_Records_:
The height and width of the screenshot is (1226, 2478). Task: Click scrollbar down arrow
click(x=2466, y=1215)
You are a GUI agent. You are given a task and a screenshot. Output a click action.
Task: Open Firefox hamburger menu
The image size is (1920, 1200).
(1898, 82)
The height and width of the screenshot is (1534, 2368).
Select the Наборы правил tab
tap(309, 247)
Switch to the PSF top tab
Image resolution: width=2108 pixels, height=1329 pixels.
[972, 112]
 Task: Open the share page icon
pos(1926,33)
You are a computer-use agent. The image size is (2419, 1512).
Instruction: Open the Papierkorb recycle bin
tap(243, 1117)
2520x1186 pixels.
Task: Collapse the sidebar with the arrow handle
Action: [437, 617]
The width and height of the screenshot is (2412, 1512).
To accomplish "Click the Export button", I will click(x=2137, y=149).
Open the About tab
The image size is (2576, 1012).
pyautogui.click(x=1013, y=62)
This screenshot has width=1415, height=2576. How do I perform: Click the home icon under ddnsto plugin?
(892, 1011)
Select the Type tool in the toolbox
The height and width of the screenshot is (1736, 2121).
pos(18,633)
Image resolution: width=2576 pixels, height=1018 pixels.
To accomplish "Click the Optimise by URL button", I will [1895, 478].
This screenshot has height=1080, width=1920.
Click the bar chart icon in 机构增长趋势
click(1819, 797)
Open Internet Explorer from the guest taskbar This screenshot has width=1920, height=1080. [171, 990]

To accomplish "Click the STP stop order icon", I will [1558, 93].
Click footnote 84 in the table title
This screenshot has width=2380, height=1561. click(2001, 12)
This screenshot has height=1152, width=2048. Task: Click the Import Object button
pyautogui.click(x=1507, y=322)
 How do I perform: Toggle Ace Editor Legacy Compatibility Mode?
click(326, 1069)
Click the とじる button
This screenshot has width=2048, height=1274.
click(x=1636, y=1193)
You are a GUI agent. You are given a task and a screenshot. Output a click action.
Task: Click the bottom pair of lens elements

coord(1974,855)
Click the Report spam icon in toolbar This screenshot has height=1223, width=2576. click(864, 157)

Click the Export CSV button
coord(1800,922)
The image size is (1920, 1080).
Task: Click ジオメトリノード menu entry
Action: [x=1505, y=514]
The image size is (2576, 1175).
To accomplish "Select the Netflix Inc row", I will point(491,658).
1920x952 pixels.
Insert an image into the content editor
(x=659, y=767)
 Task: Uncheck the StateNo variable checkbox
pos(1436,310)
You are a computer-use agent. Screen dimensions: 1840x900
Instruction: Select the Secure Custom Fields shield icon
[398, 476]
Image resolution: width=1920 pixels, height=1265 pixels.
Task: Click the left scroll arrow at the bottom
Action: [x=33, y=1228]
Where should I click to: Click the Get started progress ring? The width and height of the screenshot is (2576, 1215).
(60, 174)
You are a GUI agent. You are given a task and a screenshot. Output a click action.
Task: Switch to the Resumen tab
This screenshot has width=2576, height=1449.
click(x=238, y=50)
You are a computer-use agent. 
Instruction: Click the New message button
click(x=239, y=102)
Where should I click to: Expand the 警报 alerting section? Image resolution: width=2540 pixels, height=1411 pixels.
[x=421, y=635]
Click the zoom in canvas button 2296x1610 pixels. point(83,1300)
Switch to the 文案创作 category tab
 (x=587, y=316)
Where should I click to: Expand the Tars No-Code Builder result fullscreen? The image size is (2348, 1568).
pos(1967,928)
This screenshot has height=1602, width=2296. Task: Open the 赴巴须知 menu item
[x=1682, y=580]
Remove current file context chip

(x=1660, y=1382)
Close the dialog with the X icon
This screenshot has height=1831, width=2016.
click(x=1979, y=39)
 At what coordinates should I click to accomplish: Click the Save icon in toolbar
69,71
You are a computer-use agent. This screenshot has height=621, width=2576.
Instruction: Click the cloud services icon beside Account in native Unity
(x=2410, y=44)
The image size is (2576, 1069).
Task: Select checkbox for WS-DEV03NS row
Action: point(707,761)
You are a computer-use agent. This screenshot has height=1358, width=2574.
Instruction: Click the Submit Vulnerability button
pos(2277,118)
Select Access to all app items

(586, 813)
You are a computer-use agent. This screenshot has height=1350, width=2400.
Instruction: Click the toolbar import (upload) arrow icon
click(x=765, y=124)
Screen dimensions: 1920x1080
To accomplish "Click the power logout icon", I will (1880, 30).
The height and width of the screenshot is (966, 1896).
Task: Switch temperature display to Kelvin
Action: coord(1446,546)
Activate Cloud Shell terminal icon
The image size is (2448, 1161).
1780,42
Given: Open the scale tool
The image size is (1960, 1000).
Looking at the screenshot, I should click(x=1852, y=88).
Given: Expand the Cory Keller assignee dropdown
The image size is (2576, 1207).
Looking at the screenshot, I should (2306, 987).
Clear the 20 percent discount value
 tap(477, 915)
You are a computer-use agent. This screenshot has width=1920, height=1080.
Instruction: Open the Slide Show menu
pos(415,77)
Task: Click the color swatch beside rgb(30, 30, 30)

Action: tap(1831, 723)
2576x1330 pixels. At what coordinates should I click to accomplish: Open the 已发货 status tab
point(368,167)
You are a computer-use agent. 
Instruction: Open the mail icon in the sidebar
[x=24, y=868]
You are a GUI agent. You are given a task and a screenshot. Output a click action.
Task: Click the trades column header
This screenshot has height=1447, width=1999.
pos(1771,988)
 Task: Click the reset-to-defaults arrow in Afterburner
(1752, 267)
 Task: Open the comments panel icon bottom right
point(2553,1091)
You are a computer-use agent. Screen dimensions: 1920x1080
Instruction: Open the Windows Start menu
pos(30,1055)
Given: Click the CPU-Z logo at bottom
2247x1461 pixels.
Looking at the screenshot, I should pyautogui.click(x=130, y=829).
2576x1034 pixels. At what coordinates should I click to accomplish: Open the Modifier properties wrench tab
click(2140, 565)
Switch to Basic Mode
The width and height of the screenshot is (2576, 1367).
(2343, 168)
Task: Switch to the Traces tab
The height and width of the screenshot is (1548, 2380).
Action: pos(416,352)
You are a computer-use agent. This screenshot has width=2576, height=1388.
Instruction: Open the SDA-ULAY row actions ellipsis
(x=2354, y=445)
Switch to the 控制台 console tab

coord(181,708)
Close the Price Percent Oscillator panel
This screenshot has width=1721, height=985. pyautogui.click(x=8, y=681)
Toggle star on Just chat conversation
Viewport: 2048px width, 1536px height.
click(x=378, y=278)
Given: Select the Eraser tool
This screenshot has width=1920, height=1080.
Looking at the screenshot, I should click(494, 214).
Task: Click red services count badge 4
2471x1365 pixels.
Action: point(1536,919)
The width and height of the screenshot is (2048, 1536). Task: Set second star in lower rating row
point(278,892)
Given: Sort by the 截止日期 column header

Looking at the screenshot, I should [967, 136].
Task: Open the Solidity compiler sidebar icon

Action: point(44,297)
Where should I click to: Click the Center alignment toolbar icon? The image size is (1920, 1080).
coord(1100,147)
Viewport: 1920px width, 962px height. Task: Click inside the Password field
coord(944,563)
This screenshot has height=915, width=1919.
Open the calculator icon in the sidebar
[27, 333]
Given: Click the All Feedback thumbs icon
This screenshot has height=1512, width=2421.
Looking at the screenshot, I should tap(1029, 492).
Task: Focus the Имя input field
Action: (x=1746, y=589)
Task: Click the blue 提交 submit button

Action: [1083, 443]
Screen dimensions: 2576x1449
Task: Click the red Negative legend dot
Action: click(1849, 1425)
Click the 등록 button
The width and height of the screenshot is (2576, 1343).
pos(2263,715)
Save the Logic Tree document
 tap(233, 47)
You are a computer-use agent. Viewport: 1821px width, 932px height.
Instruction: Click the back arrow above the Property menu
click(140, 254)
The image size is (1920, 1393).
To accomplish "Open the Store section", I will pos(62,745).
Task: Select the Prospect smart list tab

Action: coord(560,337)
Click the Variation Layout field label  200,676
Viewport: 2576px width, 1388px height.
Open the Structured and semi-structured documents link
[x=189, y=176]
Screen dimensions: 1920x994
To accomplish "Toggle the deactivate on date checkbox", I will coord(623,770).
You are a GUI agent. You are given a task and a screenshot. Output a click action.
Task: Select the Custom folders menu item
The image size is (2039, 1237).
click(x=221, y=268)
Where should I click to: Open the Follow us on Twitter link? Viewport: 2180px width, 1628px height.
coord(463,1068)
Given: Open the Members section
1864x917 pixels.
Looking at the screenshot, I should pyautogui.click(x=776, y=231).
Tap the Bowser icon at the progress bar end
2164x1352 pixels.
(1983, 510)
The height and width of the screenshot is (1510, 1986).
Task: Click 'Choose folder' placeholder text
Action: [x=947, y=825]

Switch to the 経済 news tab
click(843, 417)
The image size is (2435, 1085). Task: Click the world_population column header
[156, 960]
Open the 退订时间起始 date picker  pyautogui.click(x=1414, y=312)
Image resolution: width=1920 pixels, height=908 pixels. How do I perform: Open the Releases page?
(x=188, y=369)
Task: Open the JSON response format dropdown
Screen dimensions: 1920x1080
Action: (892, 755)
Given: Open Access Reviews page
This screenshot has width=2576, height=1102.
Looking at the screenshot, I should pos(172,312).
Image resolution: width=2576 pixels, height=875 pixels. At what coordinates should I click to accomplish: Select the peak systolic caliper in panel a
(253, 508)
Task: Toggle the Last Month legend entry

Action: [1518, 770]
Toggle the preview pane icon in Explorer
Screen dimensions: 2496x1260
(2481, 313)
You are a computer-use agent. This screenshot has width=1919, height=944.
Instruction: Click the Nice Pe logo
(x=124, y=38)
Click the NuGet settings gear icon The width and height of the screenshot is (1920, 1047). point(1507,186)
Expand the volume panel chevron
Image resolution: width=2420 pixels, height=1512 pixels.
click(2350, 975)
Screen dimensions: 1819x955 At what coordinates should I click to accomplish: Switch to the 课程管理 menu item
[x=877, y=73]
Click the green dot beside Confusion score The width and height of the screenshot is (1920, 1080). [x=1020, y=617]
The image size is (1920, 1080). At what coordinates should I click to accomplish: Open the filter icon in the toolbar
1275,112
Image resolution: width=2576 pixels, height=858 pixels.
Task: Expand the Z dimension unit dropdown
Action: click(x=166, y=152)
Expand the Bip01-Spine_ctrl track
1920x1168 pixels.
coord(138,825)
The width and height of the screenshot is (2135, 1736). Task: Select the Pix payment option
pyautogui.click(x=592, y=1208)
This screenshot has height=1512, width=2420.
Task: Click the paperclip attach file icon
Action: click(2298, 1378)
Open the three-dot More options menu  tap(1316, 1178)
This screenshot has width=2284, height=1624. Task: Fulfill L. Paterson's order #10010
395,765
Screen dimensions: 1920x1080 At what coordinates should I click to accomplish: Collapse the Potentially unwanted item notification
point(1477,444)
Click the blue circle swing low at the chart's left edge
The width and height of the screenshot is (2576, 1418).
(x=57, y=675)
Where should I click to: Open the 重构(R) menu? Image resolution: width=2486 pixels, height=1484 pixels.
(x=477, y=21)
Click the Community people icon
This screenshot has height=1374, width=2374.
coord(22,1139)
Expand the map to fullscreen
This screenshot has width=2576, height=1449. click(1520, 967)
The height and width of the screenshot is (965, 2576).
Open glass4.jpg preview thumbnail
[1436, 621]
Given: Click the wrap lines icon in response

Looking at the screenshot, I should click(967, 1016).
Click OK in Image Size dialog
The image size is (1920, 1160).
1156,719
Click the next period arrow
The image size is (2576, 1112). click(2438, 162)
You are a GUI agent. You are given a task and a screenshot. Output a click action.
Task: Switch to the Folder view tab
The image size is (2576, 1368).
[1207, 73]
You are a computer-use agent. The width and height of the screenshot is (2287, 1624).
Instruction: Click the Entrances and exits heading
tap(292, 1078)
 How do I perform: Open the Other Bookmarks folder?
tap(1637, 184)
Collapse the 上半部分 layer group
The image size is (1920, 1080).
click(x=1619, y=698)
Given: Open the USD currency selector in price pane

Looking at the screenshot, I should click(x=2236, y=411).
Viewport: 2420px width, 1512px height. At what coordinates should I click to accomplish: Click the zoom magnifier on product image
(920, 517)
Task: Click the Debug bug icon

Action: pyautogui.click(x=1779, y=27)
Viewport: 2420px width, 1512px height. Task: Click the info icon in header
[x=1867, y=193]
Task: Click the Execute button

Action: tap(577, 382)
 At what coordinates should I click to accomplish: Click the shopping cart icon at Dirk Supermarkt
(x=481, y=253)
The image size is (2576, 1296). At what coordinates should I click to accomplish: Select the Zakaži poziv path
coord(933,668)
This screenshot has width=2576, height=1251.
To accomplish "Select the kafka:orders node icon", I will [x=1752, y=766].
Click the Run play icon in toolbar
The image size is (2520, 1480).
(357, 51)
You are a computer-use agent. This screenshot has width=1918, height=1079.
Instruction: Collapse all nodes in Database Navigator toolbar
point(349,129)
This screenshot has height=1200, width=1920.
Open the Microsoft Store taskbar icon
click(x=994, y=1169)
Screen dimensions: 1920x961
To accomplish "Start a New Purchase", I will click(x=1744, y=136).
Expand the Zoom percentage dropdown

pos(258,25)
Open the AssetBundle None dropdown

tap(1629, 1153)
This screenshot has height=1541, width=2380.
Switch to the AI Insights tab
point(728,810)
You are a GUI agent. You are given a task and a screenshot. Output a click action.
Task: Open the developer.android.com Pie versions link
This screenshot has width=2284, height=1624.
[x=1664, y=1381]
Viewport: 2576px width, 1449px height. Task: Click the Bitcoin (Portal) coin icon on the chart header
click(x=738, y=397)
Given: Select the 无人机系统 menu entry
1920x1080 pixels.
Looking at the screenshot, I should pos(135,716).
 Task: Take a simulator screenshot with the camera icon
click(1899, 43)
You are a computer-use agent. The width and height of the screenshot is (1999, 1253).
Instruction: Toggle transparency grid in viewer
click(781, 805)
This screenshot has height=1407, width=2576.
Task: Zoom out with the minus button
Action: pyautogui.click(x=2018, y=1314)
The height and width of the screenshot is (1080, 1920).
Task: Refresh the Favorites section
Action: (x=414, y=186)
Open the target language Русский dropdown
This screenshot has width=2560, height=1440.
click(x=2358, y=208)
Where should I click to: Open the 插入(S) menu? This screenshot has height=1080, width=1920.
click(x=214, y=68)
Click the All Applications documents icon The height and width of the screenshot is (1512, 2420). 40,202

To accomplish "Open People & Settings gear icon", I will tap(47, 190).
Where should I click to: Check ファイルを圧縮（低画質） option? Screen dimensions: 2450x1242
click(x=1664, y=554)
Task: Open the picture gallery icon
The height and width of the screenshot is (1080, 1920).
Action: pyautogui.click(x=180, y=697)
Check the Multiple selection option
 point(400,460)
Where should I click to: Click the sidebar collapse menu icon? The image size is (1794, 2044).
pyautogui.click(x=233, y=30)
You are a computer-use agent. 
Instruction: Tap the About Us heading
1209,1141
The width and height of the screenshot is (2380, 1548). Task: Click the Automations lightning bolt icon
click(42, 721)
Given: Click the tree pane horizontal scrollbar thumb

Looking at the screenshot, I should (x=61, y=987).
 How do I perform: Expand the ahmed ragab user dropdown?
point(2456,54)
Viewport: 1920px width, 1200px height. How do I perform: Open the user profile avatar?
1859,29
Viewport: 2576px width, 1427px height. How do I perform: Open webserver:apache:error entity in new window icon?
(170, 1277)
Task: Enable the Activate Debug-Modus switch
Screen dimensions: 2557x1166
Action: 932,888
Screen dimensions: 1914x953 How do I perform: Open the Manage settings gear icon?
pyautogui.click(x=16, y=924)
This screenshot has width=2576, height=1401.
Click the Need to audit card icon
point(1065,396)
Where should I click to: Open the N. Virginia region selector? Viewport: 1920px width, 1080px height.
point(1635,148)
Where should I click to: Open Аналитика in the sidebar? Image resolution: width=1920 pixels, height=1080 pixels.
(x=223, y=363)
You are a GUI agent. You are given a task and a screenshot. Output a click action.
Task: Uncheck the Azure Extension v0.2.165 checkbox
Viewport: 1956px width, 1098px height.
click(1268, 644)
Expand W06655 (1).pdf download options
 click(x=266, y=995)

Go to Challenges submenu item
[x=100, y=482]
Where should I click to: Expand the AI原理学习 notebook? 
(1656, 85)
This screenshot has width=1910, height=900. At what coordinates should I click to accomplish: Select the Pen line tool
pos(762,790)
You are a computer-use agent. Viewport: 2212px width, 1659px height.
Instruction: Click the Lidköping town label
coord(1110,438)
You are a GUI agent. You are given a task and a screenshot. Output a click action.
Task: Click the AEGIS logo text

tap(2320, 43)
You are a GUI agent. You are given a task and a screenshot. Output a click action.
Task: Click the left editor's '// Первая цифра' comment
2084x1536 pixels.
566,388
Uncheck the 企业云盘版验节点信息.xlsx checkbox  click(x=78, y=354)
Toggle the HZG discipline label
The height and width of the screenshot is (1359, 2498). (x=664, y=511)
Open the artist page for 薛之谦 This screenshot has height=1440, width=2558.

_What you have to do_: Would you repeat, exactly and with nothing added, every line from the line containing "Task: Uncheck the Azure" through the last line of the records above?

_Answer box_:
Task: Uncheck the Azure Extension v0.2.165 checkbox
Viewport: 1956px width, 1098px height.
click(1268, 644)
Expand W06655 (1).pdf download options
 click(x=266, y=995)

Go to Challenges submenu item
[x=100, y=482]
Where should I click to: Expand the AI原理学习 notebook? 
(1656, 85)
This screenshot has width=1910, height=900. At what coordinates should I click to accomplish: Select the Pen line tool
pos(762,790)
You are a computer-use agent. Viewport: 2212px width, 1659px height.
Instruction: Click the Lidköping town label
coord(1110,438)
You are a GUI agent. You are given a task and a screenshot. Output a click action.
Task: Click the AEGIS logo text

tap(2320, 43)
You are a GUI agent. You are given a task and a screenshot. Output a click action.
Task: Click the left editor's '// Первая цифра' comment
2084x1536 pixels.
566,388
Uncheck the 企业云盘版验节点信息.xlsx checkbox  click(x=78, y=354)
Toggle the HZG discipline label
The height and width of the screenshot is (1359, 2498). (x=664, y=511)
Open the artist page for 薛之谦 This screenshot has height=1440, width=2558.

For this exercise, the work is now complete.